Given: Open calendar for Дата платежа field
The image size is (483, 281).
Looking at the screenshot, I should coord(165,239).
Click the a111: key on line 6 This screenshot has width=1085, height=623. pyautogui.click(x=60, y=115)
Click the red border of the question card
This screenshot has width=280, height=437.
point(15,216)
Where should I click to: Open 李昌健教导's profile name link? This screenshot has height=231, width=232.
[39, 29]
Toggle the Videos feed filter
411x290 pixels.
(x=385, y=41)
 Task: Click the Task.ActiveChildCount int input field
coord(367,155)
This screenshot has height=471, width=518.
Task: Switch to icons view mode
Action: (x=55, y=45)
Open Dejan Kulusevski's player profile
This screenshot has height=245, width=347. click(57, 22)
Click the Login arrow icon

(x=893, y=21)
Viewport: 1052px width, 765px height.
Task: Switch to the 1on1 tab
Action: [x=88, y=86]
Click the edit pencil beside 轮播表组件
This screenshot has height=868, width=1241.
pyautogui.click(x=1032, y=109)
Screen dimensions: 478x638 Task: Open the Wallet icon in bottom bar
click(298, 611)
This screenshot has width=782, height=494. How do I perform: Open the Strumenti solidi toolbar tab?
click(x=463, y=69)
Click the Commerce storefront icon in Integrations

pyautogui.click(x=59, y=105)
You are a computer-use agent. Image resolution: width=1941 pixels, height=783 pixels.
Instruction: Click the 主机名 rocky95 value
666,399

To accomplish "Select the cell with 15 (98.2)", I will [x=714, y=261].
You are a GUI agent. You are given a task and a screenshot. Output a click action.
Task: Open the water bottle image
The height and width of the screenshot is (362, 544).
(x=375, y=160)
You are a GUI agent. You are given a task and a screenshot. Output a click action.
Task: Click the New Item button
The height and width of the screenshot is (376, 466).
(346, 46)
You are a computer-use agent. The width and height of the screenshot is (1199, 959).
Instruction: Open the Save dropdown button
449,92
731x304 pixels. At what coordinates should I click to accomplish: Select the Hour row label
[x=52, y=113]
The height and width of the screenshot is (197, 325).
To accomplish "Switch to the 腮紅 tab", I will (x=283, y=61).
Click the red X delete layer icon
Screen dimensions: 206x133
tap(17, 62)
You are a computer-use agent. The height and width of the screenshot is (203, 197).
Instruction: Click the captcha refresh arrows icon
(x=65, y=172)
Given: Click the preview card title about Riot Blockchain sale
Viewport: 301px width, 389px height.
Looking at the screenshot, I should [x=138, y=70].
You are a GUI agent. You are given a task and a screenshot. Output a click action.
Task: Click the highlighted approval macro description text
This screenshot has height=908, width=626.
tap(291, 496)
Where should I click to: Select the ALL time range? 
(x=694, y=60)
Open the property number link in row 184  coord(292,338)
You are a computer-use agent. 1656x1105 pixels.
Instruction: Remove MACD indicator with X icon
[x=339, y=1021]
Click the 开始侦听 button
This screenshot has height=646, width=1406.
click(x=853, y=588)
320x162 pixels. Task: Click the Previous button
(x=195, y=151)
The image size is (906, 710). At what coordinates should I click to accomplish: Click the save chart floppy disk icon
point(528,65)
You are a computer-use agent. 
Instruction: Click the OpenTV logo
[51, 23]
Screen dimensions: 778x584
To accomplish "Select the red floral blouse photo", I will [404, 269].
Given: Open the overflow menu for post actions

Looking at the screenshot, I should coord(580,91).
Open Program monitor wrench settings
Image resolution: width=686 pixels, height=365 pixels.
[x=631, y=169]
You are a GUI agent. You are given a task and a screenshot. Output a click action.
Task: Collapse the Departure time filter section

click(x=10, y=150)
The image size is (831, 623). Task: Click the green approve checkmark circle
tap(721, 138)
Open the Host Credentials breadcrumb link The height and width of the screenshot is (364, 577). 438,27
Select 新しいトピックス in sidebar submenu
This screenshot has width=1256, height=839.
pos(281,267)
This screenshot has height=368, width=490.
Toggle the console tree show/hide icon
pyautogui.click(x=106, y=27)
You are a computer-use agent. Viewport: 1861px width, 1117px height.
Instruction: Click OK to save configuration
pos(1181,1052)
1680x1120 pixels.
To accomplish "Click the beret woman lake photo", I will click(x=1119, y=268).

* **YOUR TASK**: Repeat only the stretch of lines that opens with the line containing "This screenshot has width=1256, height=839." and closes with the final line of the entries, both included, exactly as written.

* **EXERCISE ANSWER**:
This screenshot has width=1256, height=839.
pos(281,267)
This screenshot has height=368, width=490.
Toggle the console tree show/hide icon
pyautogui.click(x=106, y=27)
You are a computer-use agent. Viewport: 1861px width, 1117px height.
Instruction: Click OK to save configuration
pos(1181,1052)
1680x1120 pixels.
To accomplish "Click the beret woman lake photo", I will click(x=1119, y=268).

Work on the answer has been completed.